--- WORKING DATA Enclosed Below ---
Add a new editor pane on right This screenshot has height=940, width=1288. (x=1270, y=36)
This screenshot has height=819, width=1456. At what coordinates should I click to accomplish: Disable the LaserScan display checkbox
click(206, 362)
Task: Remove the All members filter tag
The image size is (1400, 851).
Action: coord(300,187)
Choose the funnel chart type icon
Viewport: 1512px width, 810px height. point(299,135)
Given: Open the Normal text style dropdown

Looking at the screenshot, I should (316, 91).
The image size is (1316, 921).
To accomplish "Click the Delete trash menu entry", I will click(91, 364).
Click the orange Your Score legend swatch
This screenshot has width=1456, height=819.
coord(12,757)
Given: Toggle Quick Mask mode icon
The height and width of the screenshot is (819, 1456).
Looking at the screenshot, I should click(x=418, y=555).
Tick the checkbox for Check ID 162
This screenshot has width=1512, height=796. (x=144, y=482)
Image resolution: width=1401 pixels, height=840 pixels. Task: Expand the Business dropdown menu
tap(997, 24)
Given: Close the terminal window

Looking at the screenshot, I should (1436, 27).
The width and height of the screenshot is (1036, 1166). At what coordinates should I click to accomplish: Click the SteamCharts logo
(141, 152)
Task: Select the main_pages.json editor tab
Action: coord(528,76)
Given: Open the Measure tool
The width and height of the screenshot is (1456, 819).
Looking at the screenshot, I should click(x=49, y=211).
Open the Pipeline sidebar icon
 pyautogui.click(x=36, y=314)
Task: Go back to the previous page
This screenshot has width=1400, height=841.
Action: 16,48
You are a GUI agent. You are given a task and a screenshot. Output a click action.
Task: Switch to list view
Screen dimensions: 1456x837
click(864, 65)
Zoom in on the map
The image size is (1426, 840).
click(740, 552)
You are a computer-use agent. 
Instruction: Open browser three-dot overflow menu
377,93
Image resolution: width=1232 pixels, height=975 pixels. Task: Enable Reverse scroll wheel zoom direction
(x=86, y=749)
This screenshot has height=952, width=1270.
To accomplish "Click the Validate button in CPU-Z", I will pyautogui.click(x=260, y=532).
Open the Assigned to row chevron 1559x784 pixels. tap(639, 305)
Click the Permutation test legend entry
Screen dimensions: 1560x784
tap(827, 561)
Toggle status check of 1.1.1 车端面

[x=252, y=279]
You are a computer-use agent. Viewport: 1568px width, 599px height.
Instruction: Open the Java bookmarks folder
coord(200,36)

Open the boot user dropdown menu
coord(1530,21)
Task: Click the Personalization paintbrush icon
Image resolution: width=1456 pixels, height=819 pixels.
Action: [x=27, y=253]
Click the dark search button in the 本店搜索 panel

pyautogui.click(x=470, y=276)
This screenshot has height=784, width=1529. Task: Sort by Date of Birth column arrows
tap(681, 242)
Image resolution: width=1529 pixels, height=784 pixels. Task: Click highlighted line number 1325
--- End of Enclosed WORKING DATA ---
• _DESCRIPTION OF THE TASK_: Scan the entries above for the word "agent", then copy every line in which it occurs.

• _REPLY TO THE EXERCISE_:
You are a GUI agent. You are given a task and a screenshot. Output a click action.
You are a computer-use agent. 
You are a computer-use agent. Viewport: 1568px width, 599px height.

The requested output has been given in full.